Joseph CONRAD: Au coeur des ténèbres

Joseph CONRAD: Au coeur des ténèbres

Conrad, Au coeur des ténèbresPrès de Londres, sur la Tamise, la marée a tourné. A bord du Nellie, un voilier de croisière, ils sont cinq hommes qui attendent le reflux. L’un d’eux, Marlow, prend la parole. Un drôle de marin, ce Marlow ! Ne semble-t-il pas doué d’un don particulier à voir de la sauvagerie partout, tellement sa tête est remplie d’histoires, d’aventures ramenées de contrées obscures, d’expériences limites ? Dans l’attente de la marée qui portera le navire au large, Marlow raconte une histoire d’un autre temps – sa jeunesse, d’un autre continent – l’Afrique. Marlow servait alors comme capitaine d’un vapeur – une boite de conserve flottante! – chargé de remonter un grand fleuve s’enfonçant dans l’épaisseur mystérieuse du continent noir pour en ramener les richesses pillées aux peuples africains.

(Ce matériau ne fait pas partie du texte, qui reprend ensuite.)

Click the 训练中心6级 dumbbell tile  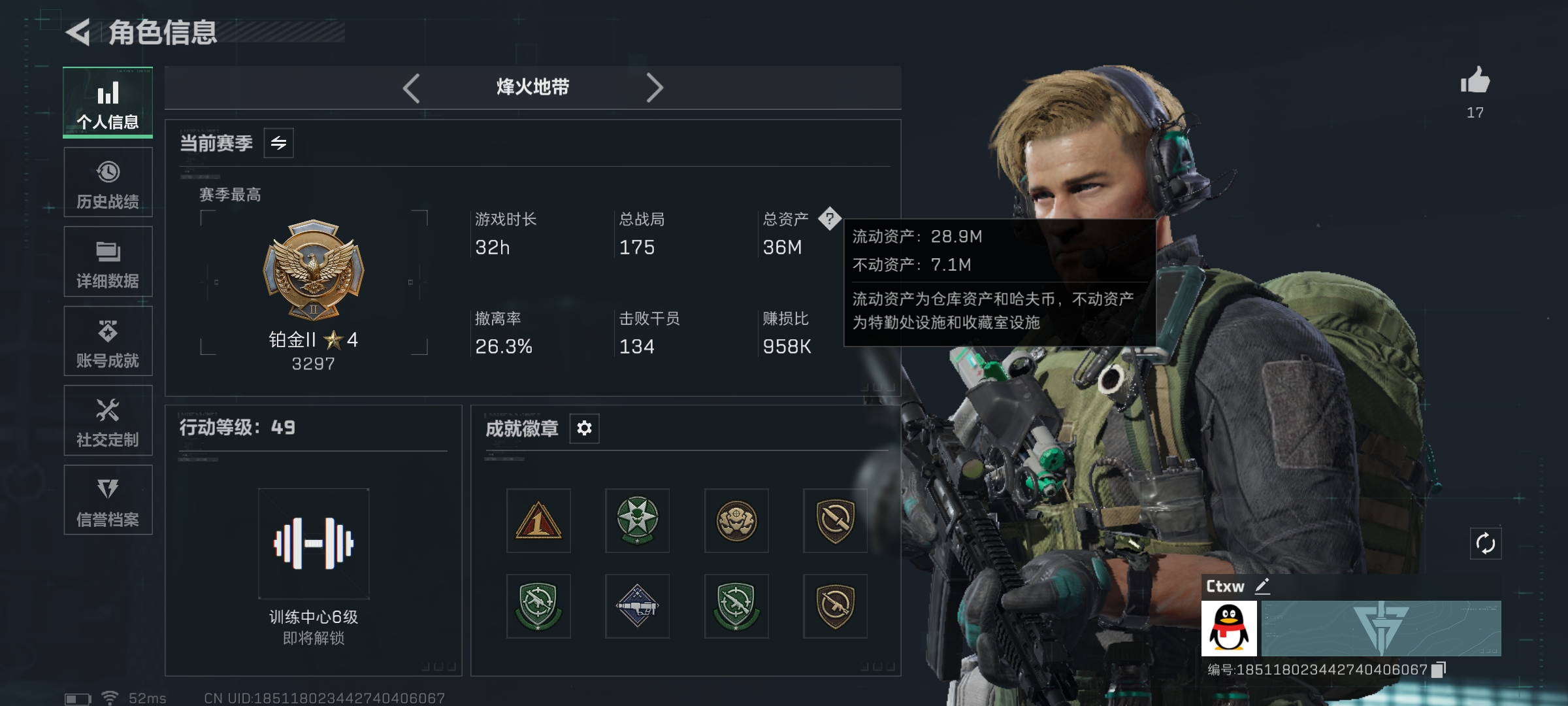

Un puissant roman d’aventures commence qui est aussi une charge féroce contre le colonialisme…

 

Autant le dire tout de suite : je tiens cette nouvelle pour un chef-d’œuvre – à côté d’autres romans de Conrad d’ailleurs, Nostromoet Lord Jim notamment. Au cœur des ténèbres fait parti de ces livres chéris que je lis, que je relis. En parlant l’autre jour à Titine, qui a passé un bon moment avec L’Agent secret et signe un très joli billet, cela m’a donné de nouveau envie de m’y plonger. Ce mois anglais aura été l’occasion d’une nouvelle lecture. Et de nouveau le charme vénéneux a fonctionné. A chaque fois, c’est le même éblouissement devant la maîtrise avec laquelle Conrad conduit son récit, un récit envoûtant, sombre, presque gothique, dans les profondeurs d’un continent qui est le miroir de l’esprit d’aventure européen et de ce que le lecteur y découvre de passion dévorante, carnassière – ou de mesquinerie. Je n’aurai donc qu’un conseil : si vous ne l’avez jamais lu, foncez-y (et préférez si vous pouvez la magnifique traduction d’Odette Lamolle chez Autrement).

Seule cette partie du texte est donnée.